それは、糖質以外のエネルギーである脂質やタンパク質からエネルギーを作るとケトン体という副産物ができてしまい、それが赤ちゃんに悪い影響を与えると考えているからです。

そもそもは、体の中にある血糖値が高くなり、インスリンなどが上手く作用しなかったり、インスリン自体が少なかったりする事で、エネルギーが体に取り込まれなくなると言う状態が始まりです。

体にエネルギーが不足するので、体は別のエネルギーを探してこなければいけません。そこで体脂肪などをエネルギーに変えようとする訳です。

その脂肪を分解する時に出てくるのがケトン体と呼ばれる物です。

ケトン体という副産物が血液の中にたくさん出てくると、体の中の血液が酸性に傾くとされています。この状態をケトアシドーシスといいます。
#####
上の抜粋のうち、「体にエネルギーが不足するので」から「ケトアシドーシスといいます。」までを、その語句も含めて一字一句変えずに書き写してください。

■ 分析用データ:
#####
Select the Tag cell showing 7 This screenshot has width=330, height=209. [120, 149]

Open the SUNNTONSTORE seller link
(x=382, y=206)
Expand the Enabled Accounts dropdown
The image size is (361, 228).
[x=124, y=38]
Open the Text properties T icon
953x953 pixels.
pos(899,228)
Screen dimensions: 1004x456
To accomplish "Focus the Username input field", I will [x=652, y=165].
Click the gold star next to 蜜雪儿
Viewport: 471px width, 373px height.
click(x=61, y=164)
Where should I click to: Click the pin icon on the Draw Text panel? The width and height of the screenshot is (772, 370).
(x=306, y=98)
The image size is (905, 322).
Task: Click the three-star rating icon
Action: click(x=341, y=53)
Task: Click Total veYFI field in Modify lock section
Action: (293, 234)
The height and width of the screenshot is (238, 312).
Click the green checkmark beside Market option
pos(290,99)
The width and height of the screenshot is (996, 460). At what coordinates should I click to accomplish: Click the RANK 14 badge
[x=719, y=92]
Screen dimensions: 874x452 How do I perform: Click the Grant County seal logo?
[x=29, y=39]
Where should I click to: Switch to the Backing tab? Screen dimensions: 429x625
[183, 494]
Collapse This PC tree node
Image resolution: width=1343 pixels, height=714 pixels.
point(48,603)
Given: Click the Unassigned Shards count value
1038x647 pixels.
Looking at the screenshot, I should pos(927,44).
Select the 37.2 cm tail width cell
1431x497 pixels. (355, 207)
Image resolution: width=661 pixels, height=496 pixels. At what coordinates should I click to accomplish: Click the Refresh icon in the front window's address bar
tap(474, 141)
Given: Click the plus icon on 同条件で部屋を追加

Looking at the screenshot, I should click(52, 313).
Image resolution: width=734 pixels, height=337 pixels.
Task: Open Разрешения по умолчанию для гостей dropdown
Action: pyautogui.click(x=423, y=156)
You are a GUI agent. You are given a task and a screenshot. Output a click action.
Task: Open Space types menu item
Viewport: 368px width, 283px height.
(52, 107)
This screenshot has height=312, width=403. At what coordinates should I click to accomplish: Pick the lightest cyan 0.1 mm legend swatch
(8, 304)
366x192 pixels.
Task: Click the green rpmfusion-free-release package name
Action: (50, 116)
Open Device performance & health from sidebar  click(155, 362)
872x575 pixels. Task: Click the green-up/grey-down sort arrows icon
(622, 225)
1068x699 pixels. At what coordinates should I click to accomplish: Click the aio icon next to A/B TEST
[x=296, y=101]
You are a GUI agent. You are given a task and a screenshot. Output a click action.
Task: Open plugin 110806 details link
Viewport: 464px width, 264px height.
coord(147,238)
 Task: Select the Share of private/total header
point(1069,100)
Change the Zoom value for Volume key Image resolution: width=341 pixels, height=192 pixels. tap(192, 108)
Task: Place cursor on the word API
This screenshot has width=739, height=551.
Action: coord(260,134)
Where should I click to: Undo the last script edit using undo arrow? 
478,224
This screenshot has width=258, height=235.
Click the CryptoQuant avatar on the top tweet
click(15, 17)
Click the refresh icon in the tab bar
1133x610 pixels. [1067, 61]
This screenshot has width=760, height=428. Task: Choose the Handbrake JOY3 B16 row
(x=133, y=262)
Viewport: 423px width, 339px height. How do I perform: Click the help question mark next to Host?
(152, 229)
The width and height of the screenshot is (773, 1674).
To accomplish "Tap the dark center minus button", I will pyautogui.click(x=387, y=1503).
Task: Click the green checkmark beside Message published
#####
■ 出力結果:
体にエネルギーが不足するので、体は別のエネルギーを探してこなければいけません。そこで体脂肪などをエネルギーに変えようとする訳です。

その脂肪を分解する時に出てくるのがケトン体と呼ばれる物です。

ケトン体という副産物が血液の中にたくさん出てくると、体の中の血液が酸性に傾くとされています。この状態をケトアシドーシスといいます。